Rewrite all the rows below as a numbered list, skipping any blank lines. Leave the pictures out of your answer.

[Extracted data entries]
..............................

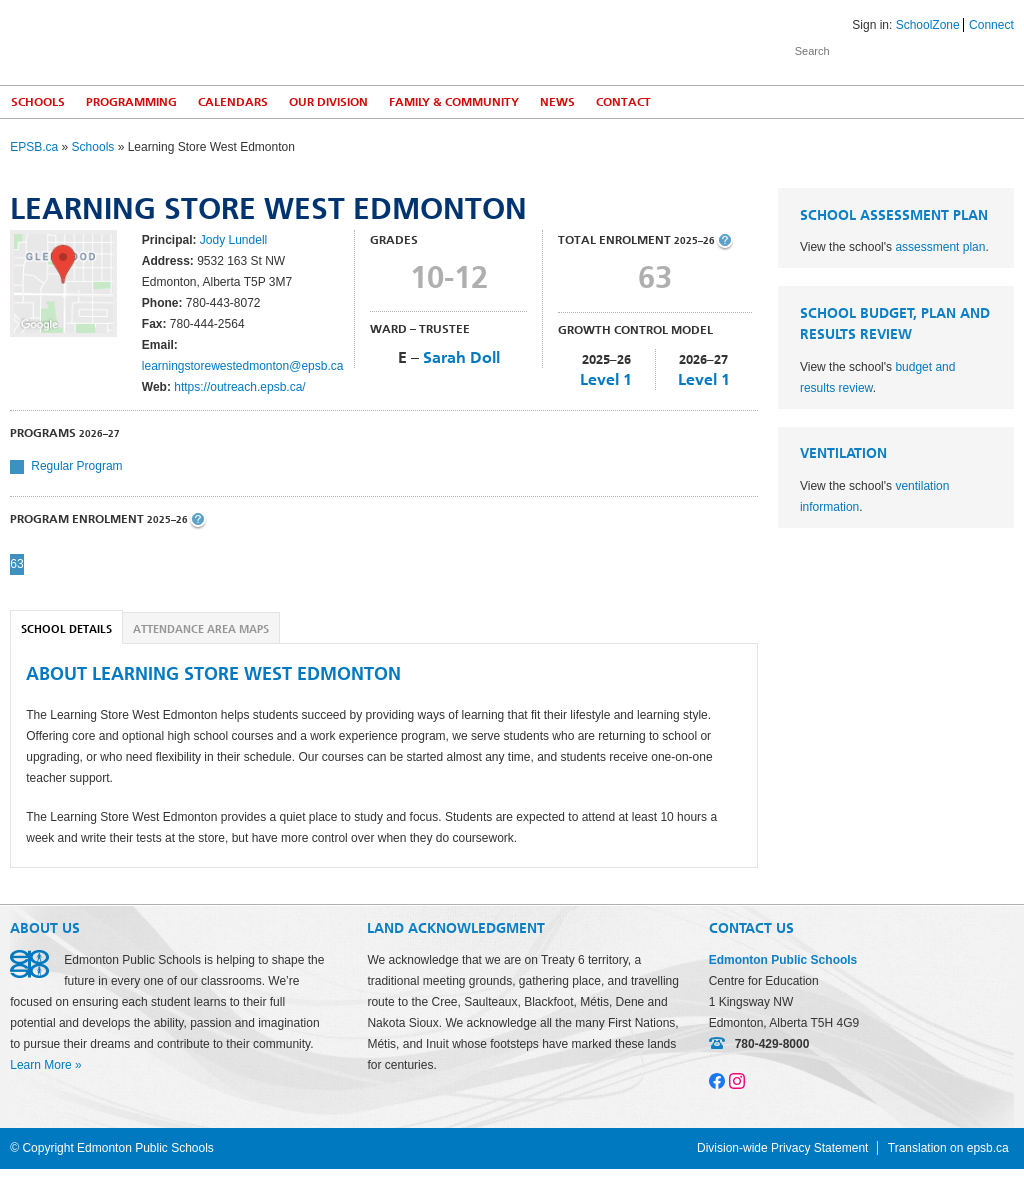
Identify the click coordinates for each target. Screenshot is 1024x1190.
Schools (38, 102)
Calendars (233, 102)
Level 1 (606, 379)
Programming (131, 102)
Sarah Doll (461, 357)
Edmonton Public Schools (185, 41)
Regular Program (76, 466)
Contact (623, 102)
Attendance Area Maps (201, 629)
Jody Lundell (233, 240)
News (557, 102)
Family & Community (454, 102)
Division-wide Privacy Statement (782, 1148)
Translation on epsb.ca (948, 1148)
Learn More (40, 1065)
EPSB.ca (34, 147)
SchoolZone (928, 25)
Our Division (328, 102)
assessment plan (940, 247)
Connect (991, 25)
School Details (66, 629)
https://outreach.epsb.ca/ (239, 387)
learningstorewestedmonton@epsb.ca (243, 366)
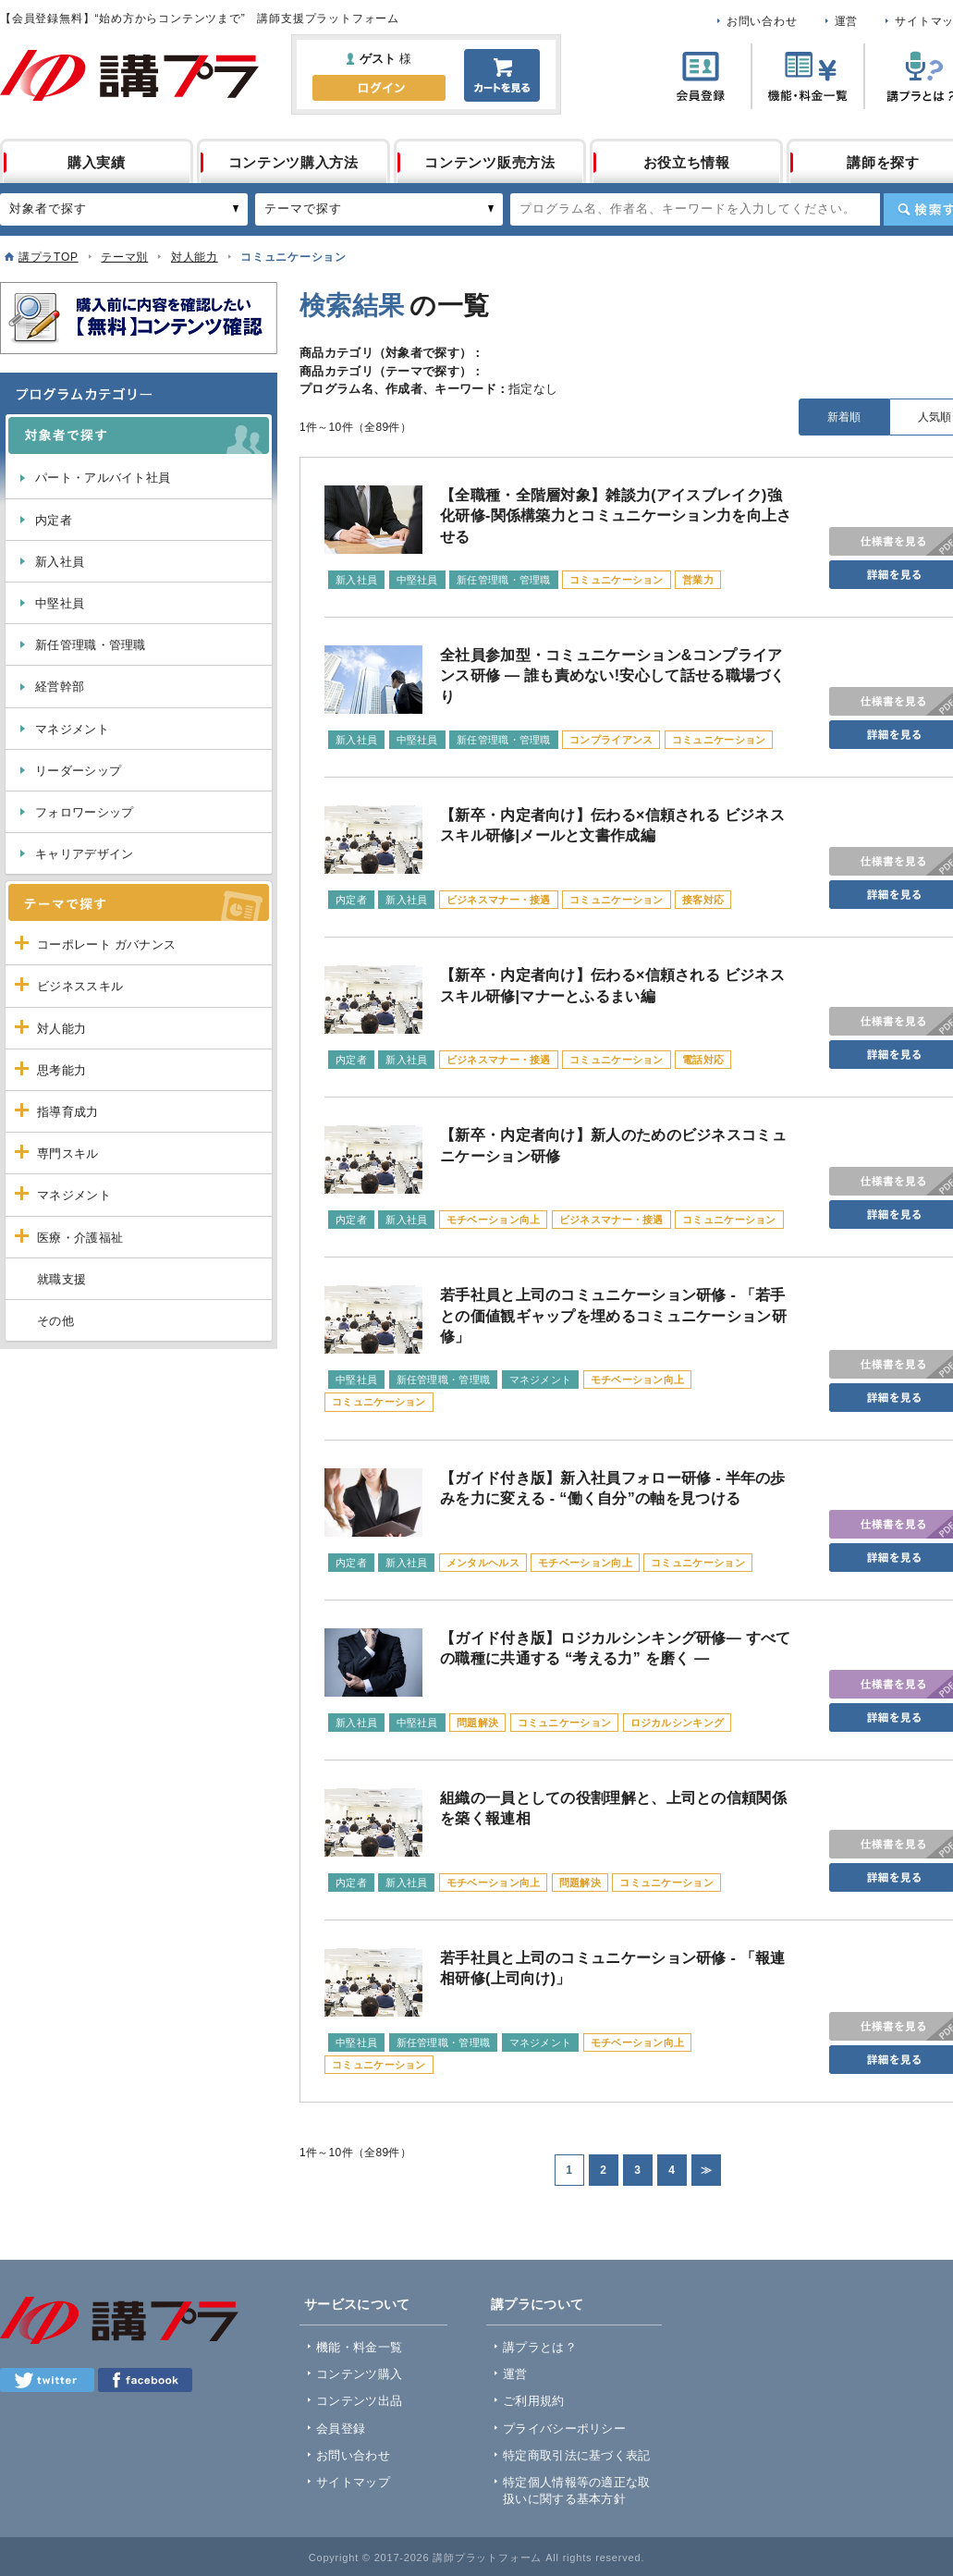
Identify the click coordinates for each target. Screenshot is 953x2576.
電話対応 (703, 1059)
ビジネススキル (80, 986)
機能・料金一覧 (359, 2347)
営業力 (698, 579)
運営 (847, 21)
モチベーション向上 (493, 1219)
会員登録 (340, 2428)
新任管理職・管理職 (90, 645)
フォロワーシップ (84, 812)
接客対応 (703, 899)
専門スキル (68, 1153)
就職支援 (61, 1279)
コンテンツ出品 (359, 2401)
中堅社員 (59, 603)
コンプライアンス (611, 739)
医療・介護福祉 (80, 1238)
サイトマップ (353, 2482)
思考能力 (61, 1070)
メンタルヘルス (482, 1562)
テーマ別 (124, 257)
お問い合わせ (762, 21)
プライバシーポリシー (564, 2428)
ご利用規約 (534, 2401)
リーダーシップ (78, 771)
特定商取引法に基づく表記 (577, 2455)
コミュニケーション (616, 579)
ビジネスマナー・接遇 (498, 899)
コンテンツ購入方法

..............................

(Written response)
1. Identify the click coordinates for each target. Screenshot is 1024x1190.
2. Schools (38, 102)
3. Calendars (233, 102)
4. Level 1 (606, 379)
5. Programming (131, 102)
6. Sarah Doll (461, 357)
7. Edmonton Public Schools (185, 41)
8. Regular Program (76, 466)
9. Contact (623, 102)
10. Attendance Area Maps (201, 629)
11. Jody Lundell (233, 240)
12. News (557, 102)
13. Family & Community (454, 102)
14. Division-wide Privacy Statement (782, 1148)
15. Translation on epsb.ca (948, 1148)
16. Learn More (40, 1065)
17. EPSB.ca (34, 147)
18. SchoolZone (928, 25)
19. Our Division (328, 102)
20. assessment plan (940, 247)
21. Connect (991, 25)
22. School Details (66, 629)
23. https://outreach.epsb.ca/ (239, 387)
24. learningstorewestedmonton@epsb.ca (243, 366)
25. Identify the click coordinates for each target. Screenshot is 953x2576.
26. 電話対応 (703, 1059)
27. ビジネススキル (80, 986)
28. 機能・料金一覧 (359, 2347)
29. 営業力 (698, 579)
30. 運営 (847, 21)
31. モチベーション向上 (493, 1219)
32. 会員登録 (340, 2428)
33. 新任管理職・管理職 (90, 645)
34. フォロワーシップ (84, 812)
35. 接客対応 (703, 899)
36. 専門スキル (68, 1153)
37. 就職支援 (61, 1279)
38. コンテンツ出品 (359, 2401)
39. 中堅社員 (59, 603)
40. コンプライアンス (611, 739)
41. 医療・介護福祉 (80, 1238)
42. サイトマップ (353, 2482)
43. 思考能力 (61, 1070)
44. メンタルヘルス (482, 1562)
45. テーマ別 (124, 257)
46. お問い合わせ (762, 21)
47. プライバシーポリシー (564, 2428)
48. ご利用規約 (534, 2401)
49. リーダーシップ (78, 771)
50. 特定商取引法に基づく表記 (577, 2455)
51. コミュニケーション (616, 579)
52. ビジネスマナー・接遇 (498, 899)
53. コンテンツ購入方法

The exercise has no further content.